The system is designed as an improvement to the current methods air-traffic controllers use to monitor and guide airplanes: radar and, to a lesser extent, a system that transmits automatic signals from an aircraft to controllers by way of a land-based receiver.
Both require ground installations and neither extend more than 240 kilometres into the ocean. This means 90 per cent of the world is a blind spot for air-traffic controllers, who must rely on periodic voice communication with planes to determine their locations. "You can imagine it as each aircraft flying with a huge bubble of airspace around them, and the more infrequent that position report, the larger the bubble is around that aircraft," said Cyriel Kronenburg, vice-president of sales at Aireon. "It's a very safe system, but it's very inefficient because it generates a large block of airspace where the controller can't do anything unless the aircraft reports himself clear of that block again."
This "bubble" between aircraft is about 100 nautical miles. Satellite communications would help reduce this to as little as five miles, allowing more planes to fly within the jet stream, or change altitude to avoid fuel-sapping turbulence, Mr. Kronenburg said.
Air Canada spokesman Peter Fitzpatrick said the airline welcomes the new system because it will allow its planes to fly the most efficient routes, burn less fuel and reduce greenhouse-gas emissions. "It will also provide an added level of safety by extending the reach of aircraft surveillance into remote areas not currently covered by conventional radar," Mr. Fitzpatrick said.
Many airlines have already equipped their planes with the equipment that can communicate with the satellites and will not face additional costs.
The new satellites, which will replace Iridium's aging fleet, will also allow Iridium to update its satellite phone business, used by the military, the marine industry and people in remote areas, such as Australian ranchers.
Before going bankrupt in 1999, the company spent $5-billion launching the satellites, only to find its phone service was obsolete and overpriced even before it was working properly.
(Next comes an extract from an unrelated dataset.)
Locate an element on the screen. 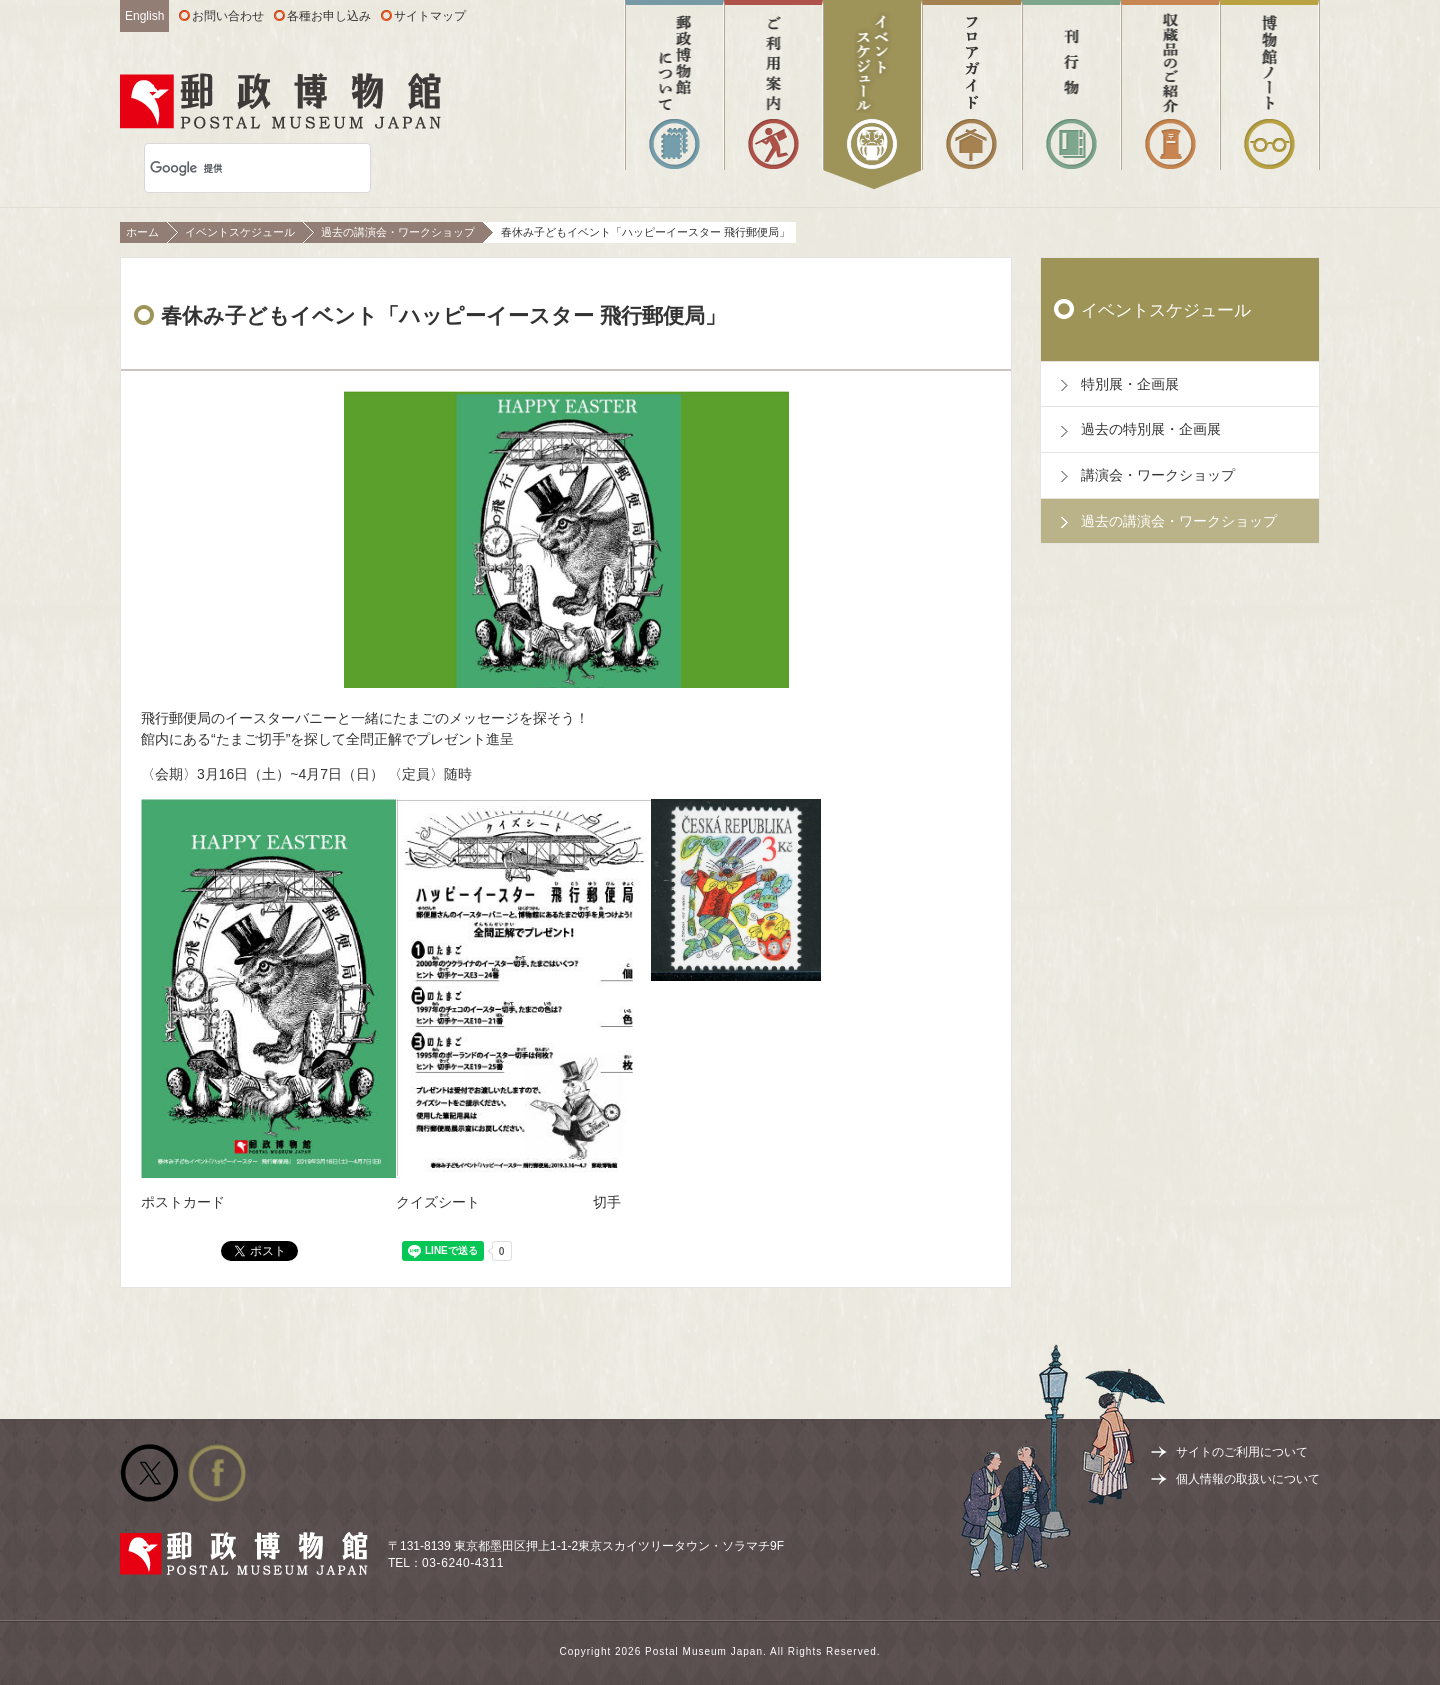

Iridium could not compete with the far cheaper cellular offerings that were beginning to catch on, and its 1999 bankruptcy was among the biggest technology company failures at the time. Investors brought the company out of bankruptcy for $25-million, and the company emerged in its present form.
"They tried to come out with a service, just a simple big phone that worked outdoors, with a big cost structure using lots and lots of debt. There's just no way that could have operated," said Matthew Desch, Iridium's CEO since 2006 and a former Nortel Networks Corp. executive. In 2014, Iridium posted a profit of $75-million on $400-million in sales with 660,000 subscribers. It is spending $3-billion launching the new satellites in a gamble that is hedged with partnerships such as the one with Nav Canada, said Mr. Desch, an Ohio native and a computer engineer who describes himself as a space and aviation nut who got his pilot's licence as a teenager.
When the first two satellites are rocketed into space at a Russian military base in December, he'll be there. The other satellites, which are about the size of a Cessna airplane, are scheduled to be launched beginning in April from California's Vandenberg Air Force Base by Elon Musk's Space Exploration Technologies Corp., a company that made headlines after one of its rockets exploded shortly after launching on June 28.
Mr. Desch, 57, said he is confident the launch will be on schedule and successful.
"You're disappointed any time there is a failure, but launching is a difficult thing to do," he said. "They have been extremely successful. In some ways, I'm glad it happened now … because as one of my space guys said, you always want to be on the launch after a failure because everyone is really paying a lot of attention."